--- BEGIN Source passage ---
A Solution to the Physics of Santa, Part II
Monday, December 28, 2009
Direct continuation of: A Solution to the Physics of Santa, Part I
In the previous part, we determined that, assuming a single Santa were to operate in the bounds of normal, expected physics, Santa is using flying reindeer to transport 377,780 metric tons of presents to 1302 houses per second for the entire period of Christmas Eve.
Yet Santa manages to do it. How?
Future Tech
The most common solution put forth is that Santa has access to technological breakthroughs that allow him to manipulate physics to the point where presents could be delivered in the necessary time (.00076 seconds per house).
Santa would have to have some sort of time bubble, or time dilation field. Assuming Santa has the ability to slow down time for just him, this solves most other hurdles.
He no longer needs to hold 2377,780 metric tons — he can just go back and forth and do thousands of trips.
He no longer needs to be going at nearly the speed of light — he has time to go at a leisurely speed.
And at a leisurely speed and much less payload, he’ll no longer burn up in the atmosphere.
I’m unable to find a statistic for how many pounds a sleigh can support, but I’m assuming about 400kg. Subtracting the overweight Santa, we can carry 265kg per trip.
How Much Time Would Santa Need?
Assuming our standard “one lego set per child”, the 265kg will support 265 kids. At the average of 2.6 kids per house, that’s 102 homes per trip, for a total of 1,424,510 trips.
Assuming that Santa had the forethought to set up convenient storage spots all over the world, he won’t need to go back and forth to the North Pole for each trip, which would be tedious. This could be easily done compared to setting up time bubbles.
It’s terribly hard to get an actual number on how much distance Santa will cover over all of his trips, so we’ll use very rough estimates. Assuming all 145.3 million stops are spread evenly over the earth’s landmass, Santa must travel 1.03km per household — a total road trip of 149,350,000km — not including trips across oceans, feeding stops for the reindeer, bathroom breaks, etc.
--- END Source passage ---
**What this exercise asks**
1 - Say whether each statement below agrees with the passage on the physics of Santa, answering yes or no and quoting the deciding words: (a) The passage assumes a sleigh can support about 400kg. (b) Santa would need to return to the North Pole for every trip. (c) The distance estimate includes trips across oceans.
2 - Copy the passage on the physics of Santa word for word, from "A Solution to the Physics of Santa, Part II" up to and including "most other hurdles.".
--- BEGIN Dataset extract ---
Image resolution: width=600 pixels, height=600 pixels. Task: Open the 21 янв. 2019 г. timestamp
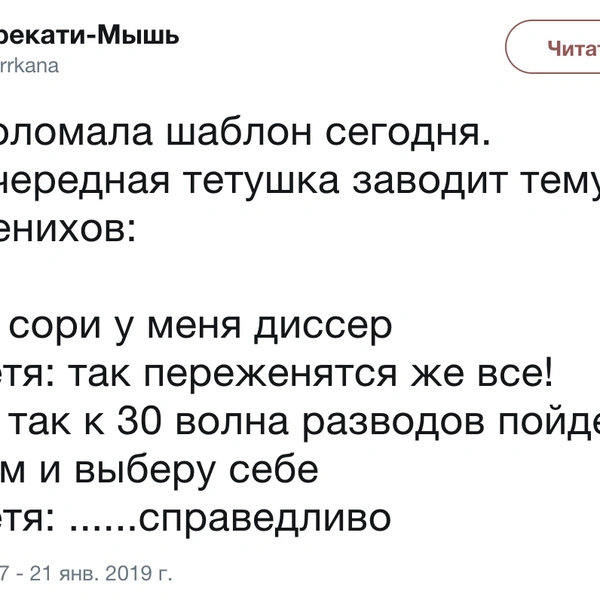coord(101,573)
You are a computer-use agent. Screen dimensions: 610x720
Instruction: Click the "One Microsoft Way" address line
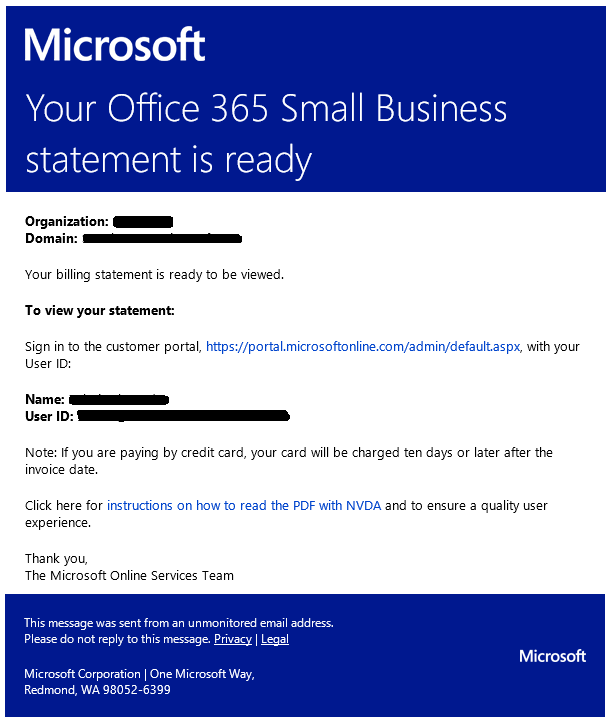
--- END Dataset extract ---
**Full answers**
1 -
(a) Yes: "I’m assuming about 400kg."
(b) No: "he won’t need to go back and forth to the North Pole for each trip"
(c) No: "not including trips across oceans"

2 -
A Solution to the Physics of Santa, Part II
Monday, December 28, 2009
Direct continuation of: A Solution to the Physics of Santa, Part I
In the previous part, we determined that, assuming a single Santa were to operate in the bounds of normal, expected physics, Santa is using flying reindeer to transport 377,780 metric tons of presents to 1302 houses per second for the entire period of Christmas Eve.
Yet Santa manages to do it. How?
Future Tech
The most common solution put forth is that Santa has access to technological breakthroughs that allow him to manipulate physics to the point where presents could be delivered in the necessary time (.00076 seconds per house).
Santa would have to have some sort of time bubble, or time dilation field. Assuming Santa has the ability to slow down time for just him, this solves most other hurdles.